I am writing you as a concerned citizen regarding the recent announcement from The Department of Homeland Security stating that illegal aliens will no longer be deported simply due to their undocumented status. While DHS was careful to state that illegal’s who have committed some sort of crime (other than entering this country illegally) will be processed as usual, illegal aliens who are guilty of nothing more than just being here in the United States, will not be deported. With all this being said, I am very concerned over the possibility that illegal aliens may be able to cast ballots in the next general election cycle in 2012. I would like to ask you, as Washington State is a vote by mail state, how is the Office of Secretary of State going to ensure that only ballots from bonified US Citizens are counted and what safeguards are going to be in place at the locations where the Washington State ballots are going to be counted that would prevent the possibility of fraudulent ballots being counted?
Thank you for whatever information you could provide that would help ease the minds of the citizens of this state.
“Thank you for taking the time to contact Secretary Reed regarding your concerns about illegal aliens casting ballots. Secretary Reed asked me to respond to you on his behalf. In a vote by mail system like outs, a person only receives a ballot if he or she is registered to vote. As such, I think the root of your question is really about protecting the integrity of voter registration. Secretary Reed strongly believes that only eligible citizens should register to vote and participate in our elections. This idea is fundamental to protecting the integrity of our elections system and ensuring fair elections for all. Here are few points to keep in mind with regard to voter registration and citizenship:
- There is no list of citizens. The federal government nor any other agency does not maintain a list of citizens, so we cannot screen the list of voters against a list of citizens. If there was a list of citizens, then Washington likely would be confirming citizenship already.
- Only one state in the country, Arizona, requires proof of citizenship in order to register. Arizona has been requiring proof of citizenship in order to obtain a driver’s license since 1996. And even Arizona is required to accept federal voter registration forms, which do not require proof of citizenship.
- Regardless of whether a person registers using a paper application, using the online application, or at DOL, the application is the same, the questions are the same, the criteria for registering are the same.
- The first question on a voter registration application specifically asks, “I am a citizen of the United States of America,” and the person must affirmatively answer Yes or No.

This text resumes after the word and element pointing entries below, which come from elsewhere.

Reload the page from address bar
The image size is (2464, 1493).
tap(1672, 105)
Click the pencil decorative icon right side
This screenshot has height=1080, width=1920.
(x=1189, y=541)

If the application is online or at DOL and the applicant answers “No” to that question, the application cannot go forward. If the answer on a paper application is no, the application is not processed.
- The voter registration application includes an oath, “I am a citizen of the United States,” which the person must sign.
- Providing false information on a voter registration application is a felony.
- The ballot declaration that a voter must sign when voting includes the oath, “I do solemnly swear or affirm under penalty of perjury that I am a citizen of the United States.” Signing a false declaration is a felony.
- If a person believes that a voter is not eligible to vote, he or she can file a voter registration challenge against that person to challenge their voter registration. Since voting is a civil right, the person filing the challenge has to prove that the registered voter is not eligible.
- Over the past few years, the Legislature has reviewed bills that require proof of citizenship in order to register. So far, the Legislature has not enacted such legislation because many people do not have a passport or a copy of their birth certificate and therefore would be unable to register to vote and exercise a fundamental civil right.
Although there is no list of citizens to compare against the voter rolls, Secretary Reed has sought access to federal databases that have information about legal aliens. Two requests were made to the U.S. Department of Homeland Security in 2006 and both were denied. Additionally, Secretary Reed asked the Consulate General of Mexico for a list of all individuals living in Washington state that have been issued a Matricula Consular card. Citing privacy protections in the Geneva Convention, the Consul General informed the Secretary that he cannot fulfill the request.
I hope this information helps you understand the protections in place to prevent noncitizens from registering, and thus receiving a ballot. I also hope you have a better understanding of the challenges in screening the voter rolls for noncitizens who register to vote despite the oath and warning statements included in the registration process.